What you return should be each line of the data containing the string "output".
***
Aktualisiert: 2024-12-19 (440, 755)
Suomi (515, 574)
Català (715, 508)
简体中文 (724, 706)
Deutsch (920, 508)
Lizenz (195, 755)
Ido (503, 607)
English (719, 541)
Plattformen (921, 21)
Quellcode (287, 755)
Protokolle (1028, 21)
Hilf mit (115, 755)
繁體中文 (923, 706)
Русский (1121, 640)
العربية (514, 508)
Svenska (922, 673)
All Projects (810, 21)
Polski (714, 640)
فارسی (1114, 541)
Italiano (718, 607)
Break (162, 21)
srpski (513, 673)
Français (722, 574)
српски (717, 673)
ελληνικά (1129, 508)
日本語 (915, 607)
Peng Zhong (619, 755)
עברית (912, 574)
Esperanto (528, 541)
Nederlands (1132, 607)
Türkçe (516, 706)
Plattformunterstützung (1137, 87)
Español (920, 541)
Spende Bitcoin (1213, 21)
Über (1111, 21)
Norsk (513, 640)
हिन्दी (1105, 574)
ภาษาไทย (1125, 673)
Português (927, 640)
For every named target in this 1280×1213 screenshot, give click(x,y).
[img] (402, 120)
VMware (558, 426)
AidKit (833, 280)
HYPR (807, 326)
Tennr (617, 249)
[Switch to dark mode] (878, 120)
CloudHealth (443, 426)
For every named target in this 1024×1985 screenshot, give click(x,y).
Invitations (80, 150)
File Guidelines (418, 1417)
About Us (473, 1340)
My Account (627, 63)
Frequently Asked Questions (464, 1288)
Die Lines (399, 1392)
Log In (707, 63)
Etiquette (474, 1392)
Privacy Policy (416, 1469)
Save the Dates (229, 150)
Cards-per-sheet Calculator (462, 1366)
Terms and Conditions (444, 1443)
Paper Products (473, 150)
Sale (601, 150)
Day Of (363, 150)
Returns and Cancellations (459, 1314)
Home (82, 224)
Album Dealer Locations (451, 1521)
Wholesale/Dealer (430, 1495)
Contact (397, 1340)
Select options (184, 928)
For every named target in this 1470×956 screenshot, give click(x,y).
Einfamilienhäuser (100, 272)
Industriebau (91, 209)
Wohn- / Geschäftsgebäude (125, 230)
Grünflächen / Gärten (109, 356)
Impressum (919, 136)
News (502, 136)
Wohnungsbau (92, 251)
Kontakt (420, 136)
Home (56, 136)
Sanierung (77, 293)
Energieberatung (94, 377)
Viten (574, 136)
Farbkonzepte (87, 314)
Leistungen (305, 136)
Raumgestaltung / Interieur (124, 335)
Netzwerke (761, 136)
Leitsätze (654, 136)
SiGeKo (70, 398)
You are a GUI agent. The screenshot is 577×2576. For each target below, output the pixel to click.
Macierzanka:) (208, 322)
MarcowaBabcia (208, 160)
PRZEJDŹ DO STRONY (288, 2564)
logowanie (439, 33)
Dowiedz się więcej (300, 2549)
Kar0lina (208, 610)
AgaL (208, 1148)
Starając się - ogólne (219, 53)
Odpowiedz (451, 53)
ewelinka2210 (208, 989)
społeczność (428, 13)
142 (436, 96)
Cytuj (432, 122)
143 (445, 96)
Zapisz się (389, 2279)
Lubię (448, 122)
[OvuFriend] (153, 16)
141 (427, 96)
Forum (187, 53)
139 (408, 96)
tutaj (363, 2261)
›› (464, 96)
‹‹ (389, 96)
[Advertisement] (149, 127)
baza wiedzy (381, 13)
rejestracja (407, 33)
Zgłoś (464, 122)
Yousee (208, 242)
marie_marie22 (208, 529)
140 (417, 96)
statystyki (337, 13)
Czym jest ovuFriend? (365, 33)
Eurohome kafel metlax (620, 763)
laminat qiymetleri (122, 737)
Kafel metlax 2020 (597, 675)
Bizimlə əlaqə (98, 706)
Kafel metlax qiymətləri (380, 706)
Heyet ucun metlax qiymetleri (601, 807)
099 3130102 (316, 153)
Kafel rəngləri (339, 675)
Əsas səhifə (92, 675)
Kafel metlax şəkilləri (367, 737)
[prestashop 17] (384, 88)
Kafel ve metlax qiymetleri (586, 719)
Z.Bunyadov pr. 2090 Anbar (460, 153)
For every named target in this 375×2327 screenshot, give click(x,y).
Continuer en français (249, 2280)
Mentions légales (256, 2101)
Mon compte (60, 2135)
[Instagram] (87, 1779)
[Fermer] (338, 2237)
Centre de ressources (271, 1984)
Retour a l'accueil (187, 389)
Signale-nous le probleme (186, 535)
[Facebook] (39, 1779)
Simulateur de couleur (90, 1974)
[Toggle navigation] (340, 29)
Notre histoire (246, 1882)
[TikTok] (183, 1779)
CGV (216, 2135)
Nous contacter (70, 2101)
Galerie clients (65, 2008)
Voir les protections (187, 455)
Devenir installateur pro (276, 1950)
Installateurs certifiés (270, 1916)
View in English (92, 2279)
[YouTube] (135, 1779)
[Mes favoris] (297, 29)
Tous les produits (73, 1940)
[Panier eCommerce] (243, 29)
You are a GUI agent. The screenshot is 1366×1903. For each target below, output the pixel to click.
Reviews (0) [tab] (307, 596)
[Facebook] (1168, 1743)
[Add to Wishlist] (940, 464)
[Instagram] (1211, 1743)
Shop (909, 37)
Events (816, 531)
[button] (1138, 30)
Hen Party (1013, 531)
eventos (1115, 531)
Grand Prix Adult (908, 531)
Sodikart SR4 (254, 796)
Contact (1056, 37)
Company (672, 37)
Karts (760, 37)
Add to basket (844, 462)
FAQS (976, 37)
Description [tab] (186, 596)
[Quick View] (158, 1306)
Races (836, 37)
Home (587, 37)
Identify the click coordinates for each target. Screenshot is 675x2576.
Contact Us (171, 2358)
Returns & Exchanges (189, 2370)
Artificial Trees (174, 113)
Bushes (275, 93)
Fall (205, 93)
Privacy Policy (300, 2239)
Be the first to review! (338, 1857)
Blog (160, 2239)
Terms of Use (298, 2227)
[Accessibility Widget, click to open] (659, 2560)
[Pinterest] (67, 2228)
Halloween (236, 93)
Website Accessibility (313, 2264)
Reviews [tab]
***
**Problem solution**
You are a GUI agent. The screenshot is 577×2576. For each target below, output the pixel to click.
You are a GUI agent. The screenshot is 1366×1903. For each target below, output the pixel to click.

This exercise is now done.